The first thing you’ll notice with the Tablet S is its shape. Its wedge-shaped design is meant to mimic a magazine, bent at the fold, with one side thicker than the other.
When using the tablet in landscape mode, you hold the thinner side of the tablet at the bottom, with the thicker side at the top. Either way, holding the tablet by the thicker side in portrait mode in your right hand (or your left, leaving your right to tap the screen) or by the thinner end in landscape mode in both hands, is quite comfortable. The back is coated with a textured, smudge-resistant coating that also adds to the overall comfort of holding the tablet. In addition, the Tablet S has two little feet on the back, near the top (or thicker) edge, that elevate the rear of the tablet (in landscape mode), making it easier to see and use while lying flat on a desktop or other surface. Doing this with a flat tablet produces so much glare that you usually need to stand directly over the device to see the screen, so here, the wedge design is a definite winner.
Sony has done a good job squeezing a lot of tablet into a small, light package. It measures 9.5 inches long by 6.8 inches wide by 0.3 inches deep (at the thin end), and weighs only 1.3 pounds. Compared with most other tablets, the Tablet S has very few buttons and ports. In landscape mode, along the left edge are an audio jack, a Micro-USB port, and a full-size SD Card slot. You also get a Micro-USB–to–standard-USB adapter, which allows you to plug in a jump drive for additional storage or data transfer.
Along the right edge are the power button, a battery status light, volume controls, and a reset button. All other buttons, such as Back, Home and Keyboard, are onscreen icons that display in the lower-left corner. The power adapter is located on the upper-left, or thin edge, of the wedge shape so that it is positioned on the bottom-left in landscape mode.

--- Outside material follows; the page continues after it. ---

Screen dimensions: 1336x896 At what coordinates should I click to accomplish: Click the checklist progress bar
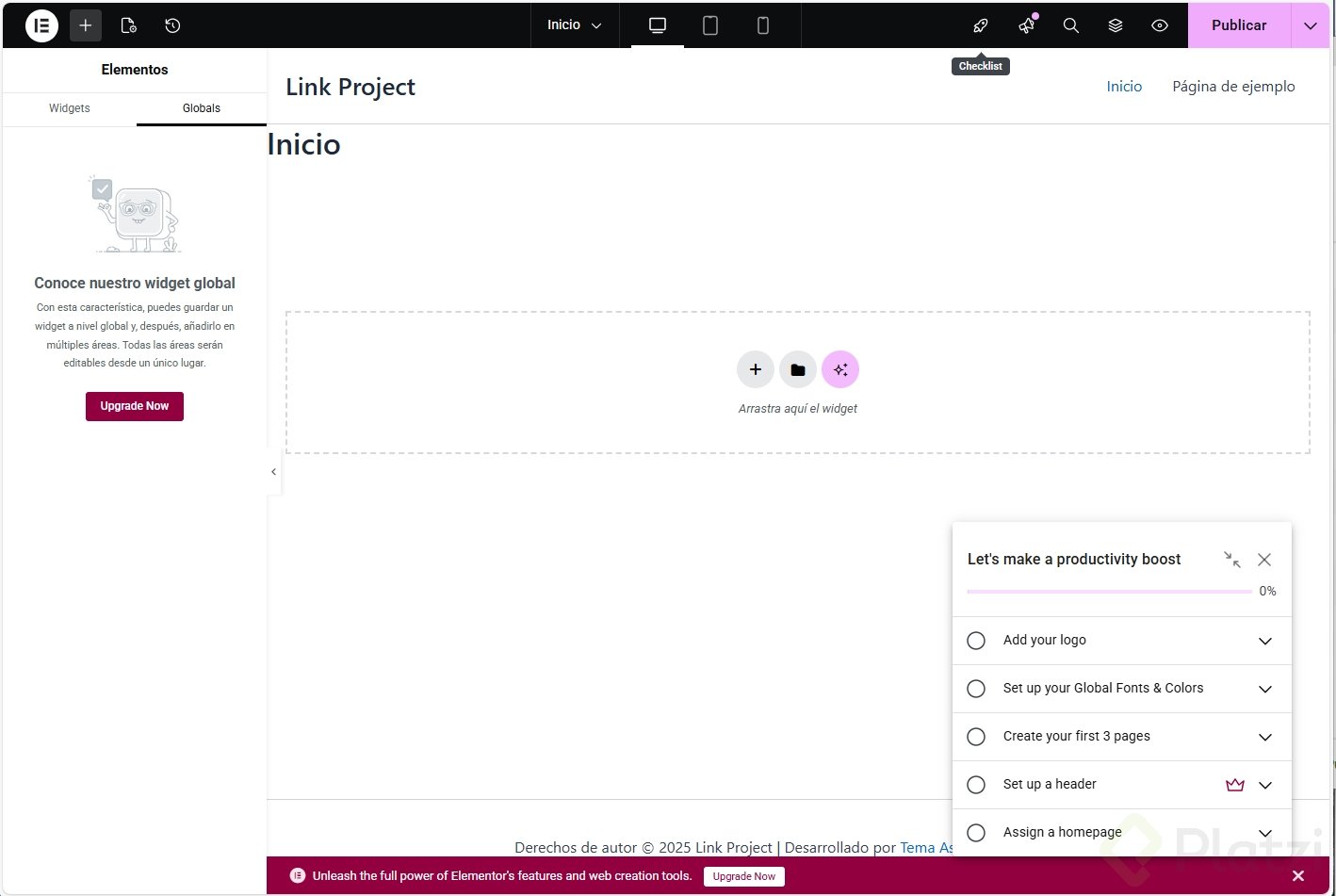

This tablet has the obligatory two cameras—a 5-megapixel on the back for shooting pictures and movies, and a 0.3-megapixel (VGA) camera on the front for videoconferencing. We took several snapshots and short clips with the rear camera and got passable results—the ho-hum, okay-but-not-clear-enough pictures and movies we get from many tablets and smartphones. The front camera worked fine for videoconferencing, though.
As you'd expect from Sony, the 9.4-inch, 1,280x800-resolution, IPS (In-Plain Switching) LCD shows photographs and movies beautifully. The IPS technology, also used in Apple's iPads, makes for excellent viewing at any angle, and the TruBlack Technology coating, which Sony also uses in its digital photo frames, provides rich blacks and high contrast with reduced reflections. That said, the screen wasn’t very bright: We had to turn the brightness all the way up to get the best results. The iPad 2 and Samsung's Galaxy Tab 10.1 screens are much brighter. Brightness aside, movies and photographs displayed as well or better than we've seen on most other tablets. And sound was also quite good—distinctively better than many notebooks we've seen with touted high-end sound systems.